Exercise aim
Please present every line of the data below as a numbered list, leaving out any blank lines.

* start Given entries *

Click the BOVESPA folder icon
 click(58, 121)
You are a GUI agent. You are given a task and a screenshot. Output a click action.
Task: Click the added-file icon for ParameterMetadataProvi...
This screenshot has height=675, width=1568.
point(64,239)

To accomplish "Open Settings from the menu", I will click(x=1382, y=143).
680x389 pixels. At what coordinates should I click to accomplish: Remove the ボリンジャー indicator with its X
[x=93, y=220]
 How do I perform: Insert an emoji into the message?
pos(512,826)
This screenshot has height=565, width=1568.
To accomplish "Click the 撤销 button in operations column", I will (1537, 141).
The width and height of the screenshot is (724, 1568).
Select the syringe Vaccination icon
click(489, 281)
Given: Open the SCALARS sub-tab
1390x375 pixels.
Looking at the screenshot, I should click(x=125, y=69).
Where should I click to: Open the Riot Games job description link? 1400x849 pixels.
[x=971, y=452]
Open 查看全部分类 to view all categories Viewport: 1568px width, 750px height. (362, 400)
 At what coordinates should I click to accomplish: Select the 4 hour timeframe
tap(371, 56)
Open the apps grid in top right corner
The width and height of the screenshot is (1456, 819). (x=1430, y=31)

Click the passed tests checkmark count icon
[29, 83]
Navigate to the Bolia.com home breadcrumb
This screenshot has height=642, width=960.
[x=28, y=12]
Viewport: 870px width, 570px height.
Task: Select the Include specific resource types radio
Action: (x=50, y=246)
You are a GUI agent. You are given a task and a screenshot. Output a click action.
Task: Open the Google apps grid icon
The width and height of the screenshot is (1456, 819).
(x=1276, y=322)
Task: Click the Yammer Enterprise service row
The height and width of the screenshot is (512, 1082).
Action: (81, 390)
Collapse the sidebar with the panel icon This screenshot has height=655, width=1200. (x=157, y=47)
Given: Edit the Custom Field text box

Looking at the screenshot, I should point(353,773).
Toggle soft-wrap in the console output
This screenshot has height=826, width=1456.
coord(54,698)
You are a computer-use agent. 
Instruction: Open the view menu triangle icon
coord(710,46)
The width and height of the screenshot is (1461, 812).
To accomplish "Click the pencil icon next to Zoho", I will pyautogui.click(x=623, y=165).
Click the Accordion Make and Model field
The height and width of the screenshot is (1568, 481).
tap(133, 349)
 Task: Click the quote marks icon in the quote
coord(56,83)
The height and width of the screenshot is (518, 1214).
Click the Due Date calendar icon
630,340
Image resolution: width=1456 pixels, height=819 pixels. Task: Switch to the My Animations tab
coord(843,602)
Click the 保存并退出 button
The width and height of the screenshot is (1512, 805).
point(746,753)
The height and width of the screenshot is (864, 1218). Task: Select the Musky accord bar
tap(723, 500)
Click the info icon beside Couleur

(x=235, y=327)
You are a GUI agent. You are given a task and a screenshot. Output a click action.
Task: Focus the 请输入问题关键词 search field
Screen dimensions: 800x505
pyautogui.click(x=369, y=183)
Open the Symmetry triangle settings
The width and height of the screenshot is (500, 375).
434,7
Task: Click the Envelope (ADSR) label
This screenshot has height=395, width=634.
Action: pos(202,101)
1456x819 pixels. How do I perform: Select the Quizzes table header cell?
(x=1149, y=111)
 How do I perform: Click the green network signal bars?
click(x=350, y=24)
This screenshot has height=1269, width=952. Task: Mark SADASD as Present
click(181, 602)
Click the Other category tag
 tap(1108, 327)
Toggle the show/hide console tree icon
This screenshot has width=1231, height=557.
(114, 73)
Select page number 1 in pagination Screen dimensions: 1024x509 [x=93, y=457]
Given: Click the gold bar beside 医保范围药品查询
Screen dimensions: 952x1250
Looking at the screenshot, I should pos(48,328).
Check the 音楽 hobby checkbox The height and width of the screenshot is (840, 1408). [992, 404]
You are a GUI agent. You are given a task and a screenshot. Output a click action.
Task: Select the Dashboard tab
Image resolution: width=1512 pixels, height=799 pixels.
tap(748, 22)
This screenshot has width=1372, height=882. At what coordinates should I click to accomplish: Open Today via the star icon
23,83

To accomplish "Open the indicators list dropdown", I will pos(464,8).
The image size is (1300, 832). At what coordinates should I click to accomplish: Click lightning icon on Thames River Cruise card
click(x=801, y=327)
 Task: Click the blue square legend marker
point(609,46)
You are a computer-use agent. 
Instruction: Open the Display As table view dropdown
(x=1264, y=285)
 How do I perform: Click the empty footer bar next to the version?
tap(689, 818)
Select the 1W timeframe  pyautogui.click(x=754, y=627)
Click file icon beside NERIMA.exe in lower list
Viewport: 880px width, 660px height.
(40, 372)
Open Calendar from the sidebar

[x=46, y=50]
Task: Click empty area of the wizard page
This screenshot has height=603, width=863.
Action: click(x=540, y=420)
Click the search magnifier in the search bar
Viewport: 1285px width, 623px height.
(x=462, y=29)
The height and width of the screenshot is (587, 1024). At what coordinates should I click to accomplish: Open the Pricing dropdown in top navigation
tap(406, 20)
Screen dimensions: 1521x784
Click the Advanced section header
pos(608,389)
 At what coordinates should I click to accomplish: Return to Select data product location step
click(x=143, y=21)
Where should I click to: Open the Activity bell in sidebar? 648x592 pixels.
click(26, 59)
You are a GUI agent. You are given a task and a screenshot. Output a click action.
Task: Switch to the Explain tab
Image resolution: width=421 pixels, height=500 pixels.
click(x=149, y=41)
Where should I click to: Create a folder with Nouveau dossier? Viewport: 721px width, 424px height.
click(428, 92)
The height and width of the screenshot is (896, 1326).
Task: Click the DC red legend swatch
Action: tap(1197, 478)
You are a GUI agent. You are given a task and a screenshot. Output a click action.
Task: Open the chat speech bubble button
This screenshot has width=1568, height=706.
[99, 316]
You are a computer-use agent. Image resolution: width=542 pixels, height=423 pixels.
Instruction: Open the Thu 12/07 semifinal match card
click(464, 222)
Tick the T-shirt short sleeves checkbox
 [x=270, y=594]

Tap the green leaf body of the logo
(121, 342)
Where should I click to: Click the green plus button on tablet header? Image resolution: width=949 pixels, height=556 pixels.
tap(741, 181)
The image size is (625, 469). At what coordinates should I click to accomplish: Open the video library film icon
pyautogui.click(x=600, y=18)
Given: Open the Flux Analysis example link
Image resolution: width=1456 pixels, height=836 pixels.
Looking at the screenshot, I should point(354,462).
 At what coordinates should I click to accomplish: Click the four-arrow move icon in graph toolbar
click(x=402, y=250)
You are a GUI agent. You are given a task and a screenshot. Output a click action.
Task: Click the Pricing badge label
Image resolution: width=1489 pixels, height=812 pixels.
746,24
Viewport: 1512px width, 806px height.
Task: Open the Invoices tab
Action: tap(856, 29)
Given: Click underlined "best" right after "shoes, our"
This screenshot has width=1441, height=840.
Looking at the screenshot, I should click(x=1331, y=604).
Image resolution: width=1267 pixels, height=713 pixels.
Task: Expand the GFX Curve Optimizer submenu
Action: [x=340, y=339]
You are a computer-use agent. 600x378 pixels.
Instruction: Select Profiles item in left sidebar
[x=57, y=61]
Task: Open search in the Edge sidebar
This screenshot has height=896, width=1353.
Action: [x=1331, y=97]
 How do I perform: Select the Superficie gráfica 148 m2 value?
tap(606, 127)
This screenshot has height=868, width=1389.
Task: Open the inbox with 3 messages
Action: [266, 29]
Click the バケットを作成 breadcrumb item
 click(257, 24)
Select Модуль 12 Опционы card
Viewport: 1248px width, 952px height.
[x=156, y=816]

* end Given entries *

Response to the exercise
1. Click the BOVESPA folder icon
2.  click(58, 121)
3. You are a GUI agent. You are given a task and a screenshot. Output a click action.
4. Task: Click the added-file icon for ParameterMetadataProvi...
5. This screenshot has height=675, width=1568.
6. point(64,239)
7. To accomplish "Open Settings from the menu", I will click(x=1382, y=143).
8. 680x389 pixels. At what coordinates should I click to accomplish: Remove the ボリンジャー indicator with its X
9. [x=93, y=220]
10.  How do I perform: Insert an emoji into the message?
11. pos(512,826)
12. This screenshot has height=565, width=1568.
13. To accomplish "Click the 撤销 button in operations column", I will (1537, 141).
14. The width and height of the screenshot is (724, 1568).
15. Select the syringe Vaccination icon
16. click(489, 281)
17. Given: Open the SCALARS sub-tab
18. 1390x375 pixels.
19. Looking at the screenshot, I should click(x=125, y=69).
20. Where should I click to: Open the Riot Games job description link? 1400x849 pixels.
21. [x=971, y=452]
22. Open 查看全部分类 to view all categories Viewport: 1568px width, 750px height. (362, 400)
23.  At what coordinates should I click to accomplish: Select the 4 hour timeframe
24. tap(371, 56)
25. Open the apps grid in top right corner
26. The width and height of the screenshot is (1456, 819). (x=1430, y=31)
27. Click the passed tests checkmark count icon
28. [29, 83]
29. Navigate to the Bolia.com home breadcrumb
30. This screenshot has height=642, width=960.
31. [x=28, y=12]
32. Viewport: 870px width, 570px height.
33. Task: Select the Include specific resource types radio
34. Action: (x=50, y=246)
35. You are a GUI agent. You are given a task and a screenshot. Output a click action.
36. Task: Open the Google apps grid icon
37. The width and height of the screenshot is (1456, 819).
38. (x=1276, y=322)
39. Task: Click the Yammer Enterprise service row
40. The height and width of the screenshot is (512, 1082).
41. Action: (81, 390)
42. Collapse the sidebar with the panel icon This screenshot has height=655, width=1200. (x=157, y=47)
43. Given: Edit the Custom Field text box
44. Looking at the screenshot, I should point(353,773).
45. Toggle soft-wrap in the console output
46. This screenshot has height=826, width=1456.
47. coord(54,698)
48. You are a computer-use agent. 
49. Instruction: Open the view menu triangle icon
50. coord(710,46)
51. The width and height of the screenshot is (1461, 812).
52. To accomplish "Click the pencil icon next to Zoho", I will pyautogui.click(x=623, y=165).
53. Click the Accordion Make and Model field
54. The height and width of the screenshot is (1568, 481).
55. tap(133, 349)
56.  Task: Click the quote marks icon in the quote
57. coord(56,83)
58. The height and width of the screenshot is (518, 1214).
59. Click the Due Date calendar icon
60. 630,340
61. Image resolution: width=1456 pixels, height=819 pixels. Task: Switch to the My Animations tab
62. coord(843,602)
63. Click the 保存并退出 button
64. The width and height of the screenshot is (1512, 805).
65. point(746,753)
66. The height and width of the screenshot is (864, 1218). Task: Select the Musky accord bar
67. tap(723, 500)
68. Click the info icon beside Couleur
69. (x=235, y=327)
70. You are a GUI agent. You are given a task and a screenshot. Output a click action.
71. Task: Focus the 请输入问题关键词 search field
72. Screen dimensions: 800x505
73. pyautogui.click(x=369, y=183)
74. Open the Symmetry triangle settings
75. The width and height of the screenshot is (500, 375).
76. 434,7
77. Task: Click the Envelope (ADSR) label
78. This screenshot has height=395, width=634.
79. Action: pos(202,101)
80. 1456x819 pixels. How do I perform: Select the Quizzes table header cell?
81. (x=1149, y=111)
82.  How do I perform: Click the green network signal bars?
83. click(x=350, y=24)
84. This screenshot has height=1269, width=952. Task: Mark SADASD as Present
85. click(181, 602)
86. Click the Other category tag
87.  tap(1108, 327)
88. Toggle the show/hide console tree icon
89. This screenshot has width=1231, height=557.
90. (114, 73)
91. Select page number 1 in pagination Screen dimensions: 1024x509 [x=93, y=457]
92. Given: Click the gold bar beside 医保范围药品查询
93. Screen dimensions: 952x1250
94. Looking at the screenshot, I should pos(48,328).
95. Check the 音楽 hobby checkbox The height and width of the screenshot is (840, 1408). [992, 404]
96. You are a GUI agent. You are given a task and a screenshot. Output a click action.
97. Task: Select the Dashboard tab
98. Image resolution: width=1512 pixels, height=799 pixels.
99. tap(748, 22)
100. This screenshot has width=1372, height=882. At what coordinates should I click to accomplish: Open Today via the star icon
101. 23,83
102. To accomplish "Open the indicators list dropdown", I will pos(464,8).
103. The image size is (1300, 832). At what coordinates should I click to accomplish: Click lightning icon on Thames River Cruise card
104. click(x=801, y=327)
105.  Task: Click the blue square legend marker
106. point(609,46)
107. You are a computer-use agent. 
108. Instruction: Open the Display As table view dropdown
109. (x=1264, y=285)
110.  How do I perform: Click the empty footer bar next to the version?
111. tap(689, 818)
112. Select the 1W timeframe  pyautogui.click(x=754, y=627)
113. Click file icon beside NERIMA.exe in lower list
114. Viewport: 880px width, 660px height.
115. (40, 372)
116. Open Calendar from the sidebar
117. [x=46, y=50]
118. Task: Click empty area of the wizard page
119. This screenshot has height=603, width=863.
120. Action: click(x=540, y=420)
121. Click the search magnifier in the search bar
122. Viewport: 1285px width, 623px height.
123. (x=462, y=29)
124. The height and width of the screenshot is (587, 1024). At what coordinates should I click to accomplish: Open the Pricing dropdown in top navigation
125. tap(406, 20)
126. Screen dimensions: 1521x784
127. Click the Advanced section header
128. pos(608,389)
129.  At what coordinates should I click to accomplish: Return to Select data product location step
130. click(x=143, y=21)
131. Where should I click to: Open the Activity bell in sidebar? 648x592 pixels.
132. click(26, 59)
133. You are a GUI agent. You are given a task and a screenshot. Output a click action.
134. Task: Switch to the Explain tab
135. Image resolution: width=421 pixels, height=500 pixels.
136. click(x=149, y=41)
137. Where should I click to: Create a folder with Nouveau dossier? Viewport: 721px width, 424px height.
138. click(428, 92)
139. The height and width of the screenshot is (896, 1326).
140. Task: Click the DC red legend swatch
141. Action: tap(1197, 478)
142. You are a GUI agent. You are given a task and a screenshot. Output a click action.
143. Task: Open the chat speech bubble button
144. This screenshot has width=1568, height=706.
145. [99, 316]
146. You are a computer-use agent. Image resolution: width=542 pixels, height=423 pixels.
147. Instruction: Open the Thu 12/07 semifinal match card
148. click(464, 222)
149. Tick the T-shirt short sleeves checkbox
150.  [x=270, y=594]
151. Tap the green leaf body of the logo
152. (121, 342)
153. Where should I click to: Click the green plus button on tablet header? Image resolution: width=949 pixels, height=556 pixels.
154. tap(741, 181)
155. The image size is (625, 469). At what coordinates should I click to accomplish: Open the video library film icon
156. pyautogui.click(x=600, y=18)
157. Given: Open the Flux Analysis example link
158. Image resolution: width=1456 pixels, height=836 pixels.
159. Looking at the screenshot, I should point(354,462).
160.  At what coordinates should I click to accomplish: Click the four-arrow move icon in graph toolbar
161. click(x=402, y=250)
162. You are a GUI agent. You are given a task and a screenshot. Output a click action.
163. Task: Click the Pricing badge label
164. Image resolution: width=1489 pixels, height=812 pixels.
165. 746,24
166. Viewport: 1512px width, 806px height.
167. Task: Open the Invoices tab
168. Action: tap(856, 29)
169. Given: Click underlined "best" right after "shoes, our"
170. This screenshot has width=1441, height=840.
171. Looking at the screenshot, I should click(x=1331, y=604).
172. Image resolution: width=1267 pixels, height=713 pixels.
173. Task: Expand the GFX Curve Optimizer submenu
174. Action: [x=340, y=339]
175. You are a computer-use agent. 600x378 pixels.
176. Instruction: Select Profiles item in left sidebar
177. [x=57, y=61]
178. Task: Open search in the Edge sidebar
179. This screenshot has height=896, width=1353.
180. Action: [x=1331, y=97]
181.  How do I perform: Select the Superficie gráfica 148 m2 value?
182. tap(606, 127)
183. This screenshot has height=868, width=1389.
184. Task: Open the inbox with 3 messages
185. Action: [266, 29]
186. Click the バケットを作成 breadcrumb item
187.  click(257, 24)
188. Select Модуль 12 Опционы card
189. Viewport: 1248px width, 952px height.
190. [x=156, y=816]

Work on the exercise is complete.